Sulfated N-linked carbohydrate chains in porcine thyroglobulin.

N-linked carbohydrate chains of porcine thyroglobulin were released by the hydrazinolysis procedure. The resulting mixture of oligosaccharide-alditols was fractionated by high-voltage paper electrophoresis, the acidic fractions were further separated by high-performance liquid chromatography on Lichrosorb-NH2, and analyzed by 500-MHz 1H-NMR spectroscopy and, partially, by permethylation analysis.
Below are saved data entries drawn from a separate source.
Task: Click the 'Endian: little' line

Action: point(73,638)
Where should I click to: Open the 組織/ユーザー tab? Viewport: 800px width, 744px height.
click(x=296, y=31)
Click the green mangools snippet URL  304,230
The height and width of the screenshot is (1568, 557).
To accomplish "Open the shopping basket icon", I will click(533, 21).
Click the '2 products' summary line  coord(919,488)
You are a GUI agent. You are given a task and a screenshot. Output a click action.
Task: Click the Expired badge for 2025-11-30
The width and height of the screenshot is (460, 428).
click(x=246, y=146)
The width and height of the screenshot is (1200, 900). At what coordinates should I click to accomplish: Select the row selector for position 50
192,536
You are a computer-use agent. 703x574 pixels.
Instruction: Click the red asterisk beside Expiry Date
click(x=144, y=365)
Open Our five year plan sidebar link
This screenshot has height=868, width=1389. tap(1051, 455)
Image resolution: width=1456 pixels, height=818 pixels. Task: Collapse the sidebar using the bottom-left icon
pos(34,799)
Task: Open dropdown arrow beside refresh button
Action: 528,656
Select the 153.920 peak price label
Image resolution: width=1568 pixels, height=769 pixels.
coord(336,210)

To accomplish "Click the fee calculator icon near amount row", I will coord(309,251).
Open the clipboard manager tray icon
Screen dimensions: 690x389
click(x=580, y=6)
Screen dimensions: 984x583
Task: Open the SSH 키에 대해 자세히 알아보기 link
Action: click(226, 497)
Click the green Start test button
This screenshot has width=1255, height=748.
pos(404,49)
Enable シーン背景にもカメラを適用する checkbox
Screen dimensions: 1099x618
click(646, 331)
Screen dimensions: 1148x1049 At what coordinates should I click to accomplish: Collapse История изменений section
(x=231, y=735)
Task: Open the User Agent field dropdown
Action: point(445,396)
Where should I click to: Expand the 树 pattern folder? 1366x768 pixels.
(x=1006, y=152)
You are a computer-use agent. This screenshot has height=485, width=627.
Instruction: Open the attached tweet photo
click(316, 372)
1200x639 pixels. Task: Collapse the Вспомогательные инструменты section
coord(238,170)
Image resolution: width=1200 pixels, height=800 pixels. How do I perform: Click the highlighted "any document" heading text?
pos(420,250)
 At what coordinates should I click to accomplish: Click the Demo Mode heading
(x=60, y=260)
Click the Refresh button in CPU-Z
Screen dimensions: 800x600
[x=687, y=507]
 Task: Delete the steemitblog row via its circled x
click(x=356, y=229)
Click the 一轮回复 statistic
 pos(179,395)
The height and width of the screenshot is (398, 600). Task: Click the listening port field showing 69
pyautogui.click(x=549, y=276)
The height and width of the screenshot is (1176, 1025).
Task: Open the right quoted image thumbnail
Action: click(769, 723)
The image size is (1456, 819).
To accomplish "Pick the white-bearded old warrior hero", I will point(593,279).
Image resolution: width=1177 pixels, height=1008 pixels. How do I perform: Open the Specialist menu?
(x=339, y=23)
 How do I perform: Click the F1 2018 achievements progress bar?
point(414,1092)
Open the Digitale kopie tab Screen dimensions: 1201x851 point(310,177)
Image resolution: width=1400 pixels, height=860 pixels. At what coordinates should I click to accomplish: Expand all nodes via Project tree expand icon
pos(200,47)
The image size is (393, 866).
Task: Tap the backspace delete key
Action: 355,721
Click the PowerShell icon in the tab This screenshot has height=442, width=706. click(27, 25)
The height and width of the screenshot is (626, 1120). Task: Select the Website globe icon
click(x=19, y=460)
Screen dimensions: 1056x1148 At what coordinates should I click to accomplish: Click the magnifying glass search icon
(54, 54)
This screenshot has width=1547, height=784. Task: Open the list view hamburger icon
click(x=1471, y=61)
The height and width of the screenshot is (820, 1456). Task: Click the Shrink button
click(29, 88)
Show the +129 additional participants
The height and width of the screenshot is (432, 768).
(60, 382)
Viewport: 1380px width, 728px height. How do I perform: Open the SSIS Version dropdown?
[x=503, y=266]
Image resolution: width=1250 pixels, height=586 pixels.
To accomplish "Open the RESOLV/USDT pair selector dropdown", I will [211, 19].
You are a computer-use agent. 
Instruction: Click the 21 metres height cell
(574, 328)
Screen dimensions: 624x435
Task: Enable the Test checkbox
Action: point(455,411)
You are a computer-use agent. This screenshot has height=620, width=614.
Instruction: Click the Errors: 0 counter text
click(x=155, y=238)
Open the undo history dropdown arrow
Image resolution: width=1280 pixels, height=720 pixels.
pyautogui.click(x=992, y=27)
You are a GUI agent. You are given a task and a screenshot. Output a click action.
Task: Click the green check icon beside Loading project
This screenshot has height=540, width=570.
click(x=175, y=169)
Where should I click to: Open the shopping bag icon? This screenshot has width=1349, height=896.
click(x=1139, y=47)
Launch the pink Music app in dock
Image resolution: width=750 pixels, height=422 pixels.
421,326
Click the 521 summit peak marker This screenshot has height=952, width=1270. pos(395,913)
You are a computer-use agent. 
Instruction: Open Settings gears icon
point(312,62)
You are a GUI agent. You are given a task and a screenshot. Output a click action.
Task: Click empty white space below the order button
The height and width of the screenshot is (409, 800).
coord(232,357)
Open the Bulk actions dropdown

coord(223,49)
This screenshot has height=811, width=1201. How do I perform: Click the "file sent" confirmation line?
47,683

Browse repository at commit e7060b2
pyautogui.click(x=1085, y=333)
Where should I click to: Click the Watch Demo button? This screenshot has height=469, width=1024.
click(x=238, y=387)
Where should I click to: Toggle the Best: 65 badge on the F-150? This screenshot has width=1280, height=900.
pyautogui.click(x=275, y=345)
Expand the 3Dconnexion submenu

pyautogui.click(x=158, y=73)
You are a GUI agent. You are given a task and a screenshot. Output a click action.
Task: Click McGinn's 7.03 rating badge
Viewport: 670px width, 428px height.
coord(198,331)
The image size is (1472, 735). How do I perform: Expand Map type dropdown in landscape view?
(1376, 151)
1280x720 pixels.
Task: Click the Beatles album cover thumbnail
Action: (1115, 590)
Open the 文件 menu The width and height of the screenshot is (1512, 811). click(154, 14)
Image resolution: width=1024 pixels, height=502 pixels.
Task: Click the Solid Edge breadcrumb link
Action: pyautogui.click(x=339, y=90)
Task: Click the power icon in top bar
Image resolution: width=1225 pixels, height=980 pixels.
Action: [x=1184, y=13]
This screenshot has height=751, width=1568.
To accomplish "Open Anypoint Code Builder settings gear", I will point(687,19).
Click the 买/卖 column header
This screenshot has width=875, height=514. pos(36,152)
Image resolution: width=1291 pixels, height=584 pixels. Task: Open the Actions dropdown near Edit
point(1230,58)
Of the acidic oligosaccharide-alditols, the following sulfated carbohydrate chains could be identified: NeuAc alpha 2----6Gal beta 1----4GlcNAc beta 1----2Man alpha 1----3[(SO3Na----3)Gal beta 1----4GlcNAc beta1----2-Mana alpha 1----6]Man beta 1----4GlcNAc beta 1----4[Fuc alpha 1----6]GlcNAc-ol and NeuAc alpha 2----6Gal beta 1----4(SO3Na----)0-1 GlcNAc beta 1----2-Man alpha 1----3[NeuAc alpha 2----6Gal beta 1----4(SO3Na----6)1-0GlcNAc beta 1----2Man alpha 1----6]Man beta 1----4GlcNAc beta 1----4[Fuc alpha 1----6]GlcNAc- ol. The sulfated structural elements for porcine thyroglobulin form novel details of N-linked carbohydrate chains. They contribute to the fine structure of these oligosaccharides and are another type of expression of microheterogeneity.